** Work request **
Please copy out the entries until you have copied the line that contains "The image size is (1568, 775).", beginning with the first line.

### Records for this task

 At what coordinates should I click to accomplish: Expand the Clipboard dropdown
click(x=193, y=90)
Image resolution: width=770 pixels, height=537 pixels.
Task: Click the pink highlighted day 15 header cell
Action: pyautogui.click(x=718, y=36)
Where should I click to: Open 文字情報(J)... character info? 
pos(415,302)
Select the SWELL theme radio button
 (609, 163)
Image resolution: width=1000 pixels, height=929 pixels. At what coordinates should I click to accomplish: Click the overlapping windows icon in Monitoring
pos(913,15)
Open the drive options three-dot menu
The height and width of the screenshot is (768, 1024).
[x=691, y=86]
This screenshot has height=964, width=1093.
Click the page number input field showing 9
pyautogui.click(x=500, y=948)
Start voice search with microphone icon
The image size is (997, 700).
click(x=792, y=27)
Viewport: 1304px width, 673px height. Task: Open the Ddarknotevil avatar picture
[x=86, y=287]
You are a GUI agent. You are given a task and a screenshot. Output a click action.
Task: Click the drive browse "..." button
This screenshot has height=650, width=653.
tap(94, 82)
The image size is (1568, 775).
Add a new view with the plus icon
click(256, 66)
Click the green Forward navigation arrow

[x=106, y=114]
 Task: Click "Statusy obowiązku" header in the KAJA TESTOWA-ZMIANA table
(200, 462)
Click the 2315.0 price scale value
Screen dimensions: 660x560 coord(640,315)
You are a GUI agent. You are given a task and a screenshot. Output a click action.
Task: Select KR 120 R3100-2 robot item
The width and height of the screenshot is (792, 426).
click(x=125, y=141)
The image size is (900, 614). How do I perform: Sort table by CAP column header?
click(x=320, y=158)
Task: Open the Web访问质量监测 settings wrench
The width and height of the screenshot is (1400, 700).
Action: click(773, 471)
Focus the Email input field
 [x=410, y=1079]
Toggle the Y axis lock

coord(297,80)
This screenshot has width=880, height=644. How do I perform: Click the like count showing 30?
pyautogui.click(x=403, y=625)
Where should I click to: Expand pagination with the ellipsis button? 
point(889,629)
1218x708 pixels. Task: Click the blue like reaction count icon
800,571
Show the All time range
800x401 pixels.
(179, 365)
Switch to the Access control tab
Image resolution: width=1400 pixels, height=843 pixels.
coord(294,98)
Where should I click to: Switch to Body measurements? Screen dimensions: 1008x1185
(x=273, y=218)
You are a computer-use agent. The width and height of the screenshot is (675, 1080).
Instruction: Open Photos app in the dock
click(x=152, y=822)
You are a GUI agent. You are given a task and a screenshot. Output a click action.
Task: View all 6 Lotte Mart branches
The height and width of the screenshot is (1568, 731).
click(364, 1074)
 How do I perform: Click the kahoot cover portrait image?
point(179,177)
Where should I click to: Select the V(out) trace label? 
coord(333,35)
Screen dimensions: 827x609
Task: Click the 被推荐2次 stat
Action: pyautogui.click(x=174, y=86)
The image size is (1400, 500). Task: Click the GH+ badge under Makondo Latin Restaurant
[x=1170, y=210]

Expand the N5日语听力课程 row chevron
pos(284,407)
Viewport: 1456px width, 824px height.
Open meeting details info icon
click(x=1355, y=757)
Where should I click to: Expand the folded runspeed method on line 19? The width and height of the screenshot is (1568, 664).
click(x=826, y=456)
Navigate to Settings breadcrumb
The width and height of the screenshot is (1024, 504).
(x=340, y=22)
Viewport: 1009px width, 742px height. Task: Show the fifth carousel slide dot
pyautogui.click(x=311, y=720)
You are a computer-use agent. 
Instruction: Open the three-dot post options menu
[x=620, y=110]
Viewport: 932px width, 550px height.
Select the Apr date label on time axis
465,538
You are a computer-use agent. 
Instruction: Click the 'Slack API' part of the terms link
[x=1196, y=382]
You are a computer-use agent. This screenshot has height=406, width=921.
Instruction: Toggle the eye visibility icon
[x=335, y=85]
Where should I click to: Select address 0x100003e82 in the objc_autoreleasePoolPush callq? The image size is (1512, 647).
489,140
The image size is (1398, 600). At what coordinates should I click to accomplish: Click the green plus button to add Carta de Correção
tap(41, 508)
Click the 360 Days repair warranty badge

######

** Worked solution **
 At what coordinates should I click to accomplish: Expand the Clipboard dropdown
click(x=193, y=90)
Image resolution: width=770 pixels, height=537 pixels.
Task: Click the pink highlighted day 15 header cell
Action: pyautogui.click(x=718, y=36)
Where should I click to: Open 文字情報(J)... character info? 
pos(415,302)
Select the SWELL theme radio button
 (609, 163)
Image resolution: width=1000 pixels, height=929 pixels. At what coordinates should I click to accomplish: Click the overlapping windows icon in Monitoring
pos(913,15)
Open the drive options three-dot menu
The height and width of the screenshot is (768, 1024).
[x=691, y=86]
This screenshot has height=964, width=1093.
Click the page number input field showing 9
pyautogui.click(x=500, y=948)
Start voice search with microphone icon
The image size is (997, 700).
click(x=792, y=27)
Viewport: 1304px width, 673px height. Task: Open the Ddarknotevil avatar picture
[x=86, y=287]
You are a GUI agent. You are given a task and a screenshot. Output a click action.
Task: Click the drive browse "..." button
This screenshot has height=650, width=653.
tap(94, 82)
The image size is (1568, 775).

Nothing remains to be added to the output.